If the Australian government’s plan on fee-deregulation comes to pass, what follows will be one of the greatest experiments ever in higher education. Institutions will have the right to set fees exactly as they want, which begs two questions: what will they do with that power, and what will the effects be?
Let’s start with the first question. When institutions in England were given the freedom to set tuition fees up to a maximum of £9,000, nearly all of them immediately jumped to that maximum from their previous level of about £3,300. Contrary to the government’s hopes, no one tried to compete on price. Thus, the ceiling quickly became the mode.
De-regulation proponents in Australia say that won’t happen this time. The problem in England, they say, was the existence of a ceiling – it gave everyone a point of reference around which to cluster. Take away the ceiling and genuine competition will occur as universities figure out how to deliver different combinations of price and value. Opponents say this is wishful thinking – the first set of fees to be announced by a prestige institution (read: Group of 8 member) will become a de facto cap, and hence the standard to which everyone else will gravitate.
There’s a story doing the rounds in Australia that supports this idea. A few years ago, the government allowed institutions to raise fees by up to 25%, which pretty much all institutions did, apart from Curtin University in Western Australia. Instantly, Curtin went from being second preference for local applications (behind the University of Western Australia) to third (behind Murdoch University). Through market research, they found out that because students and their families can’t judge institutional quality, they judge it based on inputs – so when Curtin chose a cheaper price, the signal families received was that Curtin was of inferior quality.
There are contrary examples, of course. In England, institutions have power to set fees both for international students and taught (i.e. professional) Master’s programs, and there is lots of variation in pricing. So what’s the difference? In a word, guaranteed income-contingent student loans with significant forgiveness provisions. Domestic undergraduates have them, international and taught Master’s students don’t. All undergraduates can get a loan to cover their fees up-front, and are not on the hook for the whole amount if their post-graduation incomes aren’t high enough.

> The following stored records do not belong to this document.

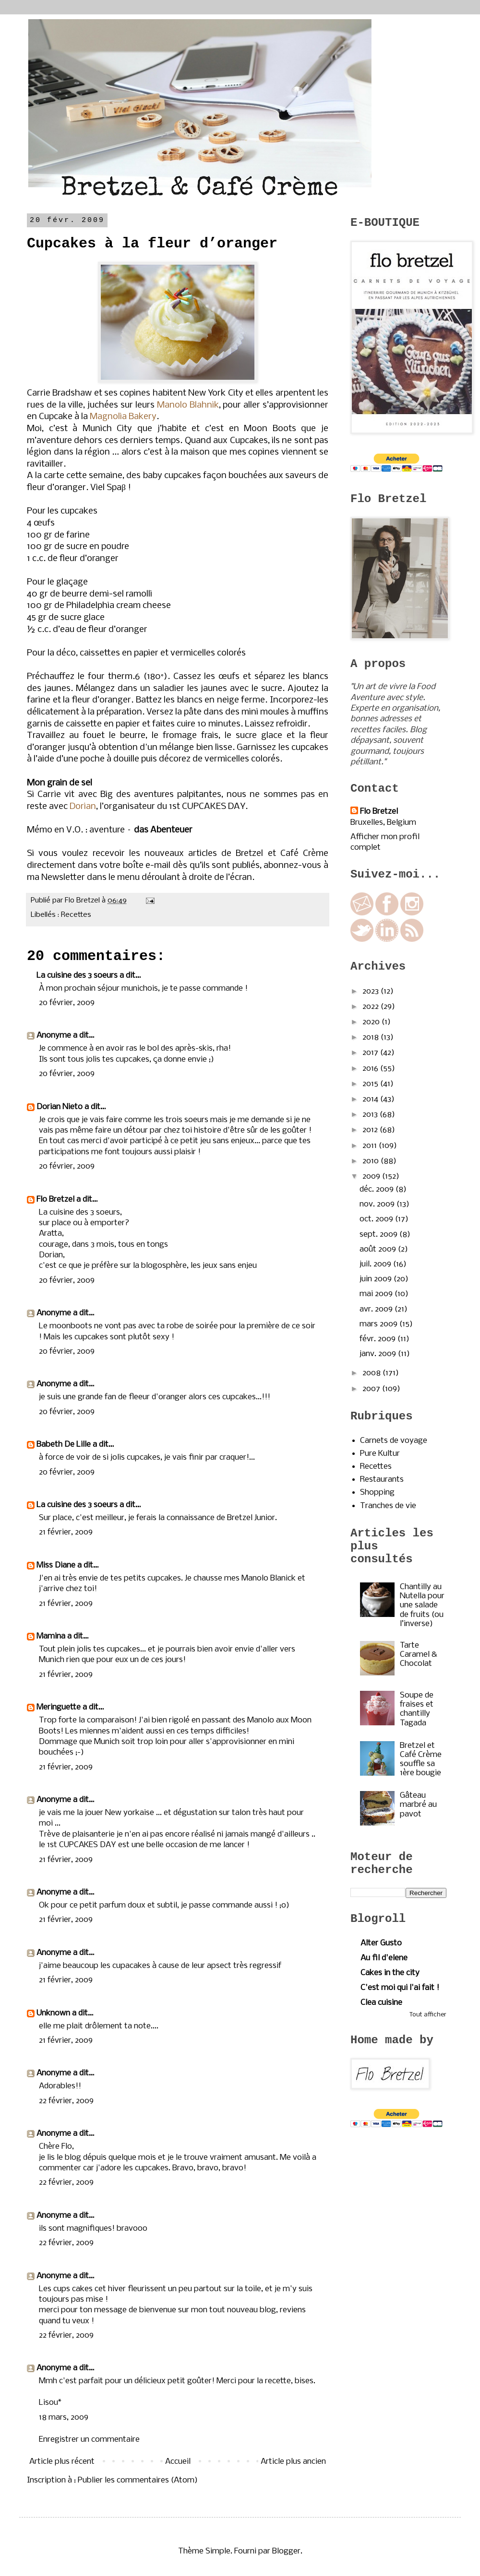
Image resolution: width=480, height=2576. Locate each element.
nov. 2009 (378, 1204)
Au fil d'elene (384, 1958)
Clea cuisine (381, 2002)
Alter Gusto (381, 1943)
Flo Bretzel (55, 1199)
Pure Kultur (380, 1453)
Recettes (76, 915)
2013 (371, 1114)
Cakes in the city (390, 1973)
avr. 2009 (377, 1309)
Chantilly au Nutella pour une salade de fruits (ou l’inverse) (422, 1605)
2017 (371, 1052)
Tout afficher (427, 2015)
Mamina (50, 1636)
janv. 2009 (379, 1353)
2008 (372, 1373)
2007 (372, 1388)
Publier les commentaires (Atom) (138, 2480)
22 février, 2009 (66, 2101)
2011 (370, 1145)
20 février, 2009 (67, 1002)
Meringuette (58, 1707)
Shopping (377, 1492)
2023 (371, 991)
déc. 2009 (378, 1189)
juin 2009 (377, 1279)
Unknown (53, 2013)
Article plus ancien (293, 2461)
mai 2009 (377, 1294)
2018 (371, 1037)
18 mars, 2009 (63, 2417)
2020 (372, 1022)
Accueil (178, 2461)
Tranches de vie (388, 1505)
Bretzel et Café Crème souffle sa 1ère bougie (421, 1759)
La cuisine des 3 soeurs (77, 975)
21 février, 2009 (66, 1532)
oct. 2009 (377, 1219)
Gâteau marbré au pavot (418, 1804)
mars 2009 (379, 1324)
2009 (372, 1176)
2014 (371, 1099)
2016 (371, 1068)
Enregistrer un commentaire (89, 2439)
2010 (371, 1161)
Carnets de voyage (393, 1440)
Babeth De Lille (63, 1444)
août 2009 (379, 1249)
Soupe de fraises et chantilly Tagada (416, 1709)
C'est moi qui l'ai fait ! (399, 1987)
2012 (371, 1130)
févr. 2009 (378, 1339)
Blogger (286, 2551)
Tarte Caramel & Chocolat (418, 1654)
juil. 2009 (376, 1264)
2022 (371, 1006)
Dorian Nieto (59, 1107)
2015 (371, 1084)
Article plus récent (62, 2461)
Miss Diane (55, 1565)
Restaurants (382, 1479)
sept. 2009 (379, 1234)
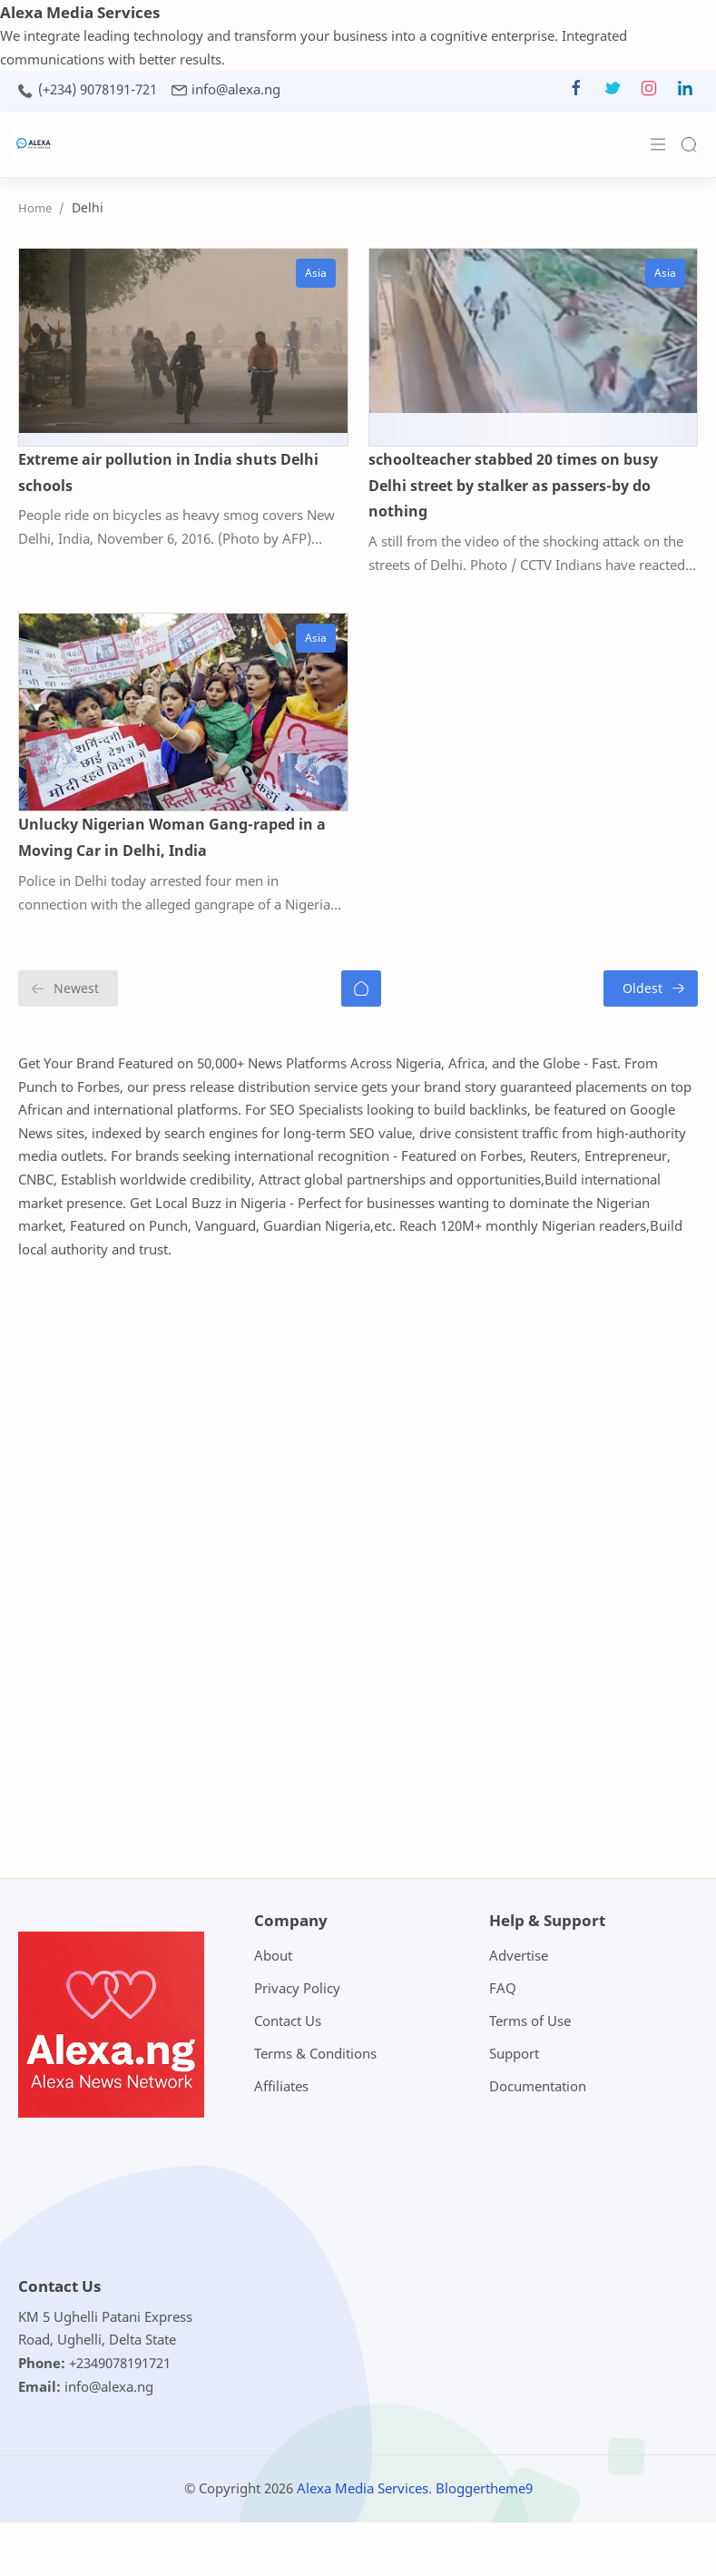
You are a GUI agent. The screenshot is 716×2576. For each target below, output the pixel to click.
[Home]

So let’s apply that lesson to Australia, which also has an income-contingent Higher Education Contribution Scheme, albeit one with less generous repayment subsidies than England’s. HECS will still insulate students from the main financial consequences of the new fees, and so, as in Britain, they will likely absorb the higher fees with very little effect on enrolment. As a result, institutions will push the fee levels quite high because they can do so without fear of losing students (the exception will be students who learn at a distance – which is a more significant chunk of the student body in Australia than it is in most other OECD countries). The likelihood is that they will get quite close to the international student level – and they will do so at nearly all institutions.
The real question is: what will institutions do with that money? The likelihood is that every penny of the extra $5,000 – $10,000 per year students will be asked to pay will be ploughed back into research for prestige reasons. It won’t be the access disaster some are predicting, but it’s a bad deal for students nonetheless.